The Development of the Eye Level Viewfinder
Humble little window that it is, the direct eye level viewfinder is responsible for much of photography as we know it today, and its significance is at least as great as that of, say, built-in metering or large-aperture lenses. Without effective eye level viewing, such things as action photography, sports and even the family snapshot would be difficult indeed. As obvious as this seems, however, it has by no means always been taken for granted; as recently as the late 1940s the Rolleiflex was not provided with any effective means of direct eye level viewing, and in the 19th century it was not uncommon to find a camera with no provision whatever for viewing the scene to be photographed.

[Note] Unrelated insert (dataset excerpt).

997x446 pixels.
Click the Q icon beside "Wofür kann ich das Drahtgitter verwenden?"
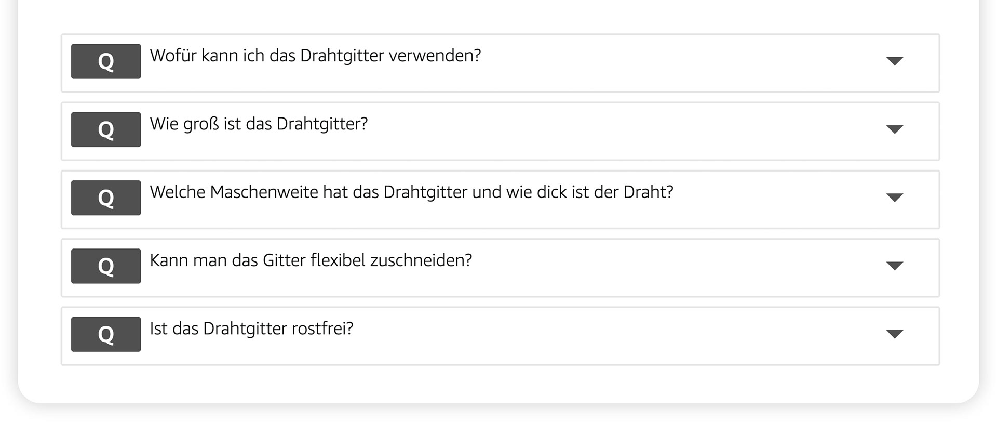pyautogui.click(x=106, y=61)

As the camera began to move from the studio into the field and technical advances began to bring handheld photography within the realm of possibility, the need for a more convenient alternative to the inverted groundglass viewing image became apparent. The first device provided for eye level direct viewing and composing was an open rectangular frame through which the scene was observed. This type of viewfinder began to appear in the mid-19th century, usually equipped with wire crosshairs and a sighting post or peephole to aid the user in properly positioning his eye. A significant advance in convenience, this type of finder suffered from uncertain accuracy as eye position was extremely critical: movement of the eye seriously affected both the angular coverage and the direction of the finder. Further, the inability of the eye to focus simultaneously both on the distant scene and the finder frame (usually a thin metal wire) sometimes made framing difficult. A final drawback was the finderís size, often being equal or near to the size of the negative in order to obtain a reasonable eye relief. Despite its disadvantages, however, various forms of this device appeared on respectable cameras from before the Civil War into the 1960s, making it the longest running viewfinder design. Notable among the more recent applications was the sports finder of the mid-1930s Rolleiflex, in which the user located the reflection of his eye in a concave mirror at the center of the crosshairs (Fig. 1). In the Speed Graphic a more conventional rear peepsight was articulated to provide parallax compensation, while the frame, attached to the lens standard, automatically compensated for rise, shifts and varying focal lengths of lens (Fig. 2). Another variation on the theme was the Minolta 16 series, in which an open frame was incorporated into the body with flat glass in front and rear to give the appearance of an optical finder.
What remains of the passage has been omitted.